(Texto fornecido):

- - -

Alain Locke, escritor e filósofo, deu o mote para que se fundasse este “Novo Movimento dos Negros”, em especial na obra “The New Negro” (1925), obra de antologia que reunia escritos líricos e em prosa, mas também ensaios. Todos estes tinham sido escritos por autores afro-americanos. Foram cinco os ensaios escritos por Locke, sendo cinco contributos para fazer valer este movimento marcadamente urbano que se vinha revelando nas comunidades afro-americanas. Foi, assim, o núcleo de libertação para que outras expressões pudessem vingar, nomeadamente de autores advindos de ex-colónias das grandes potências mundiais, dando-lhes a voz que há tanto procuravam.

Os antecedentes

O rescaldo da Guerra Civil, no século XIX, trouxe outras preocupações para os Estados Unidos. O Sul do país estava dominado por relações de trabalho esclavagistas, sendo que eram os afro-americanos os principais visados. Eram eles os explorados e torturados na exploração de grandes latifúndios por parte dos landlords – à letra, os senhores da terra. No entanto, vários conseguiram obter a sua emancipação e deram a voz para que as comunidades exploradas começassem a pugnar pela sua participação cívica, com o objetivo de conseguir a sua autodeterminação cultural, social e económica, assim como garantir a igualdade de direitos e de deveres em relação aos indivíduos de etnia branca. Em 1875, já eram mais de dez os congressistas de etnia negra, numa fase em que a escravatura tinha sido abolida, no ano de 1863, assim como diferentes atos tinham defendendo a igualdade dos afro-americanos em relação aos demais.

- - -

(Material fornecido):
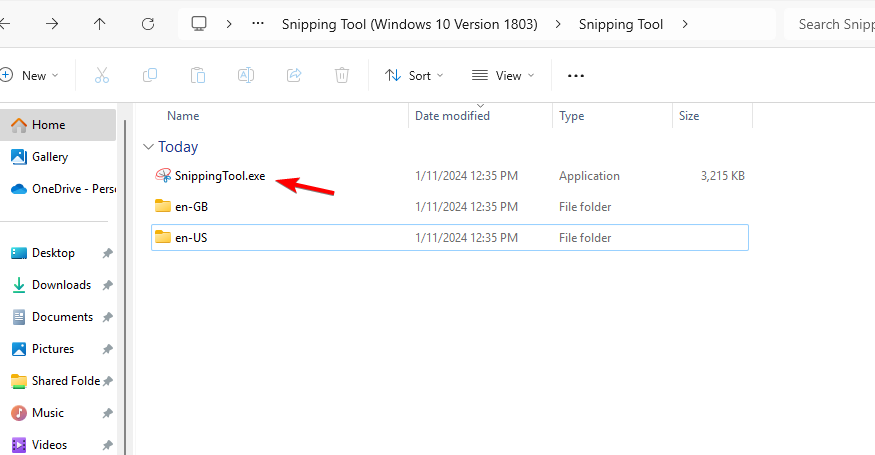Navigate forward with the arrow button
This screenshot has height=455, width=875.
tap(52, 24)
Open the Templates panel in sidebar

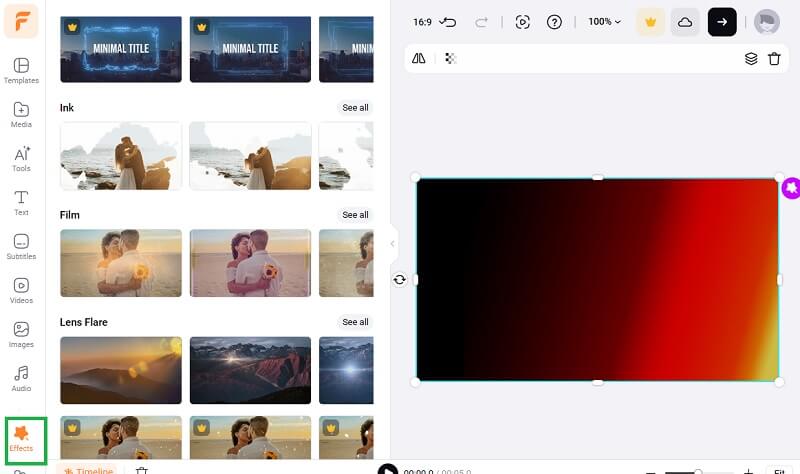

- - -

(Exercícios):
**A.** Transcreva do texto sobre o Novo Movimento dos Negros tudo o que vai desde "Alain Locke, escritor" até "há tanto procuravam.".
**B.** Segundo o texto sobre o Novo Movimento dos Negros, em que ano foi abolida a escravatura?
**C.** Prolongue o texto sobre o Novo Movimento dos Negros a partir do ponto em que ele termina.

(Respostas):
**A.**
Alain Locke, escritor e filósofo, deu o mote para que se fundasse este “Novo Movimento dos Negros”, em especial na obra “The New Negro” (1925), obra de antologia que reunia escritos líricos e em prosa, mas também ensaios. Todos estes tinham sido escritos por autores afro-americanos. Foram cinco os ensaios escritos por Locke, sendo cinco contributos para fazer valer este movimento marcadamente urbano que se vinha revelando nas comunidades afro-americanas. Foi, assim, o núcleo de libertação para que outras expressões pudessem vingar, nomeadamente de autores advindos de ex-colónias das grandes potências mundiais, dando-lhes a voz que há tanto procuravam.

**B.** Em 1863.

**C.**
Porém, a sua exploração continuava de outras formas, como o atormentar, por parte tanto de democratas como de republicanos, destas comunidades e dos lugares em que se reuniam para a sua discussão cívica. Para além disso, as relações de trabalho, embora não sustentadas na escravidão, eram precárias, com o trabalho a ser mal pago e as condições do mesmo a serem degradantes. Os próprios trabalhadores chegavam mesmo a adoecer e, por vezes, a serem vítimas mortais dessa precariedade. Era assim no Sul, enquanto o Norte, um pouco mais progressista, abria outras oportunidades a estas comunidades.

As memórias e esta pesada herança permaneceram nas gerações seguintes nas comunidades afro-americanas, sendo que, muitas delas, iam procurando novos caminhos que não o trabalho braçal ou industrial. Procuravam singrar nas humanidades, ainda muito exclusivas e fechadas ao diferente. De igual modo, no pós-I Guerra Mundial, para o qual muitos tinham sido convocados, sentiram o tratamento mais acarinhado dos europeus que dos seus próprios compatriotas. No entanto, as suas vivências precisavam de um canal pelo qual fossem exprimidas as agruras e as experiências de uma história que necessitava de ser contada. Alguns dos antepassados das gerações que chegaram aos anos 1920 tinham recebido o apoio dos seus patrões para desenvolver alguns estudos. Embora tímidas fossem essas ocasiões, abriram caminhos importantes para que, com a mudança do Sul para o Norte efetivada – leia-se o Oeste, como a Califórnia, e o Nordeste e Leste, como Chicago, Philadelphia ou Nova Iorque -, as comunidades pudessem cumprir as suas ambições de forma mais pura e verdadeira. Procuraram e foram encontrando, a espaços, melhores condições de vida, distantes do racismo dilacerante que o Sul ainda sentia. Das Caraíbas, também tinham vindo diferentes comunidades afro-americanas, especialmente do Haiti ou de outras ilhas de menor proporção.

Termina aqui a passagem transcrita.